DATASET RECORDS =
^^^^^^^^^^^^^^^^
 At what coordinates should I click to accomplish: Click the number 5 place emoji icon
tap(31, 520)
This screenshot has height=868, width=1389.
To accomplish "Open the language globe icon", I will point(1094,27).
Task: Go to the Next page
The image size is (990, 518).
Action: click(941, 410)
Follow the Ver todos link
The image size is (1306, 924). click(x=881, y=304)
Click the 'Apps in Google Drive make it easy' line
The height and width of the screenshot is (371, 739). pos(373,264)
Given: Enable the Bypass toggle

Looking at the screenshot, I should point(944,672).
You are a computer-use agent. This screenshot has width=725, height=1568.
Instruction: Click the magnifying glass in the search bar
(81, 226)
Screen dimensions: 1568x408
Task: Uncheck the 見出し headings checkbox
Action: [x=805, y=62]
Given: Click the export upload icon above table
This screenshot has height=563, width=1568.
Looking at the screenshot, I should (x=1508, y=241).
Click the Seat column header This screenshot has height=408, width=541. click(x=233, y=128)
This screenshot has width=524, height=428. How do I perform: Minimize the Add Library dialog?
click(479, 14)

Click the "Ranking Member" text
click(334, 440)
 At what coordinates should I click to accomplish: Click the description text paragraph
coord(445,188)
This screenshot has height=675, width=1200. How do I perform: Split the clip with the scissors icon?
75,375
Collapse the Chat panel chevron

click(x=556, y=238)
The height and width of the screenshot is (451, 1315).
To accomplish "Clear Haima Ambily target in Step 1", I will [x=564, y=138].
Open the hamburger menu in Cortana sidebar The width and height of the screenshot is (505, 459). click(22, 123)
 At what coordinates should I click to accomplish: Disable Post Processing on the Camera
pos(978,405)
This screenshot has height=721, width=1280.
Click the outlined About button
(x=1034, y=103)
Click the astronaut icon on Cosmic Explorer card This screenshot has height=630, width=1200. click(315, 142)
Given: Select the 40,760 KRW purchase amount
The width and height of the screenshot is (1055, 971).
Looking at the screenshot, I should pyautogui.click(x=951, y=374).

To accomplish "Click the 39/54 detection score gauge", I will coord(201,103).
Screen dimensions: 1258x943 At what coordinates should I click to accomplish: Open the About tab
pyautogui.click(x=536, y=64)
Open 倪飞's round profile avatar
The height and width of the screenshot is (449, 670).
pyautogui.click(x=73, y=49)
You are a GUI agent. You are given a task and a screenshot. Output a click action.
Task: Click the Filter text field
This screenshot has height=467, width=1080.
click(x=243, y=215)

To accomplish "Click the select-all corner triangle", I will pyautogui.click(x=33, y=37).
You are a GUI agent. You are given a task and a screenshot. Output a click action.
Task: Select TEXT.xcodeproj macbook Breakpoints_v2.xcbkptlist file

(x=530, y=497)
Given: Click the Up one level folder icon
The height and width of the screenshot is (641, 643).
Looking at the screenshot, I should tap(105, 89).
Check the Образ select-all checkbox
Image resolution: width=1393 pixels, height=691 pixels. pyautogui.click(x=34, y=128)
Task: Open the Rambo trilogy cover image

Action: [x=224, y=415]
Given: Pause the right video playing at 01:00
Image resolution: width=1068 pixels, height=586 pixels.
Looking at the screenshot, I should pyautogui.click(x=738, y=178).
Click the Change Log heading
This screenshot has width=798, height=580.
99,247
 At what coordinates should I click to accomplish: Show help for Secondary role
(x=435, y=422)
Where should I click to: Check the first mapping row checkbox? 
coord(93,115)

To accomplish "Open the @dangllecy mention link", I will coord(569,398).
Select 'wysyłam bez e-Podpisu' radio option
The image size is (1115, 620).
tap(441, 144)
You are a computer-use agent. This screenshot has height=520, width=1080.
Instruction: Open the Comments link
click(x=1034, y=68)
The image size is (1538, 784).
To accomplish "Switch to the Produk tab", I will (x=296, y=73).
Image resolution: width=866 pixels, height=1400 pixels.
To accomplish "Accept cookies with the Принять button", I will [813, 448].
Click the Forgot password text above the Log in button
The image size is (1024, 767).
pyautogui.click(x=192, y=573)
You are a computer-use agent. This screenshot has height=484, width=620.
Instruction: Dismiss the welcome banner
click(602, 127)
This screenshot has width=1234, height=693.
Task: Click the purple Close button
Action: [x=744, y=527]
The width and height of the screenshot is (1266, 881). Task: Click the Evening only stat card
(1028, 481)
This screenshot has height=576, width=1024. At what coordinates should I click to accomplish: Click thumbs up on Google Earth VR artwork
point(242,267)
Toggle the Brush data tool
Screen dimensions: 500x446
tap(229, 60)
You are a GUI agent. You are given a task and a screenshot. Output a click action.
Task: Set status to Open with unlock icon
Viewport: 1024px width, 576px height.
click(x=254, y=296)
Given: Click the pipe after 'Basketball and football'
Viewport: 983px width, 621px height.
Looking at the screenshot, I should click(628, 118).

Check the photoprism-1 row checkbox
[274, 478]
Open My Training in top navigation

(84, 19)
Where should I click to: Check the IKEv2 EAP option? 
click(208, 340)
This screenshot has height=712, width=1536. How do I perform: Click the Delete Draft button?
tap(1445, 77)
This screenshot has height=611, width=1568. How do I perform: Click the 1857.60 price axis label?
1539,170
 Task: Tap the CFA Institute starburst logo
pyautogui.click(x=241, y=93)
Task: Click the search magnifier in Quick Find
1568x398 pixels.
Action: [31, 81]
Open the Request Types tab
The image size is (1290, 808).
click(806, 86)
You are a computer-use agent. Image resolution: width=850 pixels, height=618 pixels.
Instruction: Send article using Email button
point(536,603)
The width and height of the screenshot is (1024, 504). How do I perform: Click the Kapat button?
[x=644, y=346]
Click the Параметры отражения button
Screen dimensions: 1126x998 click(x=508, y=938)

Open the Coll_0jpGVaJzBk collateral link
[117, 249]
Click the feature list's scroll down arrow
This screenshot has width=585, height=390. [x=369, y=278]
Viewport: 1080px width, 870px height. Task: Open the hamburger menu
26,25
^^^^^^^^^^^^^^^^
EXERCISE OBJECTIVE =
The complete listing is needed again, with each line reproduced exactly.

REPLY =
 At what coordinates should I click to accomplish: Click the number 5 place emoji icon
tap(31, 520)
This screenshot has height=868, width=1389.
To accomplish "Open the language globe icon", I will point(1094,27).
Task: Go to the Next page
The image size is (990, 518).
Action: click(941, 410)
Follow the Ver todos link
The image size is (1306, 924). click(x=881, y=304)
Click the 'Apps in Google Drive make it easy' line
The height and width of the screenshot is (371, 739). pos(373,264)
Given: Enable the Bypass toggle

Looking at the screenshot, I should point(944,672).
You are a computer-use agent. This screenshot has width=725, height=1568.
Instruction: Click the magnifying glass in the search bar
(81, 226)
Screen dimensions: 1568x408
Task: Uncheck the 見出し headings checkbox
Action: [x=805, y=62]
Given: Click the export upload icon above table
This screenshot has height=563, width=1568.
Looking at the screenshot, I should (x=1508, y=241).
Click the Seat column header This screenshot has height=408, width=541. click(x=233, y=128)
This screenshot has width=524, height=428. How do I perform: Minimize the Add Library dialog?
click(479, 14)

Click the "Ranking Member" text
click(334, 440)
 At what coordinates should I click to accomplish: Click the description text paragraph
coord(445,188)
This screenshot has height=675, width=1200. How do I perform: Split the clip with the scissors icon?
75,375
Collapse the Chat panel chevron

click(x=556, y=238)
The height and width of the screenshot is (451, 1315).
To accomplish "Clear Haima Ambily target in Step 1", I will [x=564, y=138].
Open the hamburger menu in Cortana sidebar The width and height of the screenshot is (505, 459). click(22, 123)
 At what coordinates should I click to accomplish: Disable Post Processing on the Camera
pos(978,405)
This screenshot has height=721, width=1280.
Click the outlined About button
(x=1034, y=103)
Click the astronaut icon on Cosmic Explorer card This screenshot has height=630, width=1200. click(315, 142)
Given: Select the 40,760 KRW purchase amount
The width and height of the screenshot is (1055, 971).
Looking at the screenshot, I should pyautogui.click(x=951, y=374).

To accomplish "Click the 39/54 detection score gauge", I will coord(201,103).
Screen dimensions: 1258x943 At what coordinates should I click to accomplish: Open the About tab
pyautogui.click(x=536, y=64)
Open 倪飞's round profile avatar
The height and width of the screenshot is (449, 670).
pyautogui.click(x=73, y=49)
You are a GUI agent. You are given a task and a screenshot. Output a click action.
Task: Click the Filter text field
This screenshot has height=467, width=1080.
click(x=243, y=215)

To accomplish "Click the select-all corner triangle", I will pyautogui.click(x=33, y=37).
You are a GUI agent. You are given a task and a screenshot. Output a click action.
Task: Select TEXT.xcodeproj macbook Breakpoints_v2.xcbkptlist file

(x=530, y=497)
Given: Click the Up one level folder icon
The height and width of the screenshot is (641, 643).
Looking at the screenshot, I should tap(105, 89).
Check the Образ select-all checkbox
Image resolution: width=1393 pixels, height=691 pixels. pyautogui.click(x=34, y=128)
Task: Open the Rambo trilogy cover image

Action: [x=224, y=415]
Given: Pause the right video playing at 01:00
Image resolution: width=1068 pixels, height=586 pixels.
Looking at the screenshot, I should pyautogui.click(x=738, y=178).
Click the Change Log heading
This screenshot has width=798, height=580.
99,247
 At what coordinates should I click to accomplish: Show help for Secondary role
(x=435, y=422)
Where should I click to: Check the first mapping row checkbox? 
coord(93,115)

To accomplish "Open the @dangllecy mention link", I will coord(569,398).
Select 'wysyłam bez e-Podpisu' radio option
The image size is (1115, 620).
tap(441, 144)
You are a computer-use agent. This screenshot has height=520, width=1080.
Instruction: Open the Comments link
click(x=1034, y=68)
The image size is (1538, 784).
To accomplish "Switch to the Produk tab", I will (x=296, y=73).
Image resolution: width=866 pixels, height=1400 pixels.
To accomplish "Accept cookies with the Принять button", I will [813, 448].
Click the Forgot password text above the Log in button
The image size is (1024, 767).
pyautogui.click(x=192, y=573)
You are a computer-use agent. This screenshot has height=484, width=620.
Instruction: Dismiss the welcome banner
click(602, 127)
This screenshot has width=1234, height=693.
Task: Click the purple Close button
Action: [x=744, y=527]
The width and height of the screenshot is (1266, 881). Task: Click the Evening only stat card
(1028, 481)
This screenshot has height=576, width=1024. At what coordinates should I click to accomplish: Click thumbs up on Google Earth VR artwork
point(242,267)
Toggle the Brush data tool
Screen dimensions: 500x446
tap(229, 60)
You are a GUI agent. You are given a task and a screenshot. Output a click action.
Task: Set status to Open with unlock icon
Viewport: 1024px width, 576px height.
click(x=254, y=296)
Given: Click the pipe after 'Basketball and football'
Viewport: 983px width, 621px height.
Looking at the screenshot, I should click(628, 118).

Check the photoprism-1 row checkbox
[274, 478]
Open My Training in top navigation

(84, 19)
Where should I click to: Check the IKEv2 EAP option? 
click(208, 340)
This screenshot has height=712, width=1536. How do I perform: Click the Delete Draft button?
tap(1445, 77)
This screenshot has height=611, width=1568. How do I perform: Click the 1857.60 price axis label?
1539,170
 Task: Tap the CFA Institute starburst logo
pyautogui.click(x=241, y=93)
Task: Click the search magnifier in Quick Find
1568x398 pixels.
Action: [31, 81]
Open the Request Types tab
The image size is (1290, 808).
click(806, 86)
You are a computer-use agent. Image resolution: width=850 pixels, height=618 pixels.
Instruction: Send article using Email button
point(536,603)
The width and height of the screenshot is (1024, 504). How do I perform: Click the Kapat button?
[x=644, y=346]
Click the Параметры отражения button
Screen dimensions: 1126x998 click(x=508, y=938)

Open the Coll_0jpGVaJzBk collateral link
[117, 249]
Click the feature list's scroll down arrow
This screenshot has width=585, height=390. [x=369, y=278]
Viewport: 1080px width, 870px height. Task: Open the hamburger menu
26,25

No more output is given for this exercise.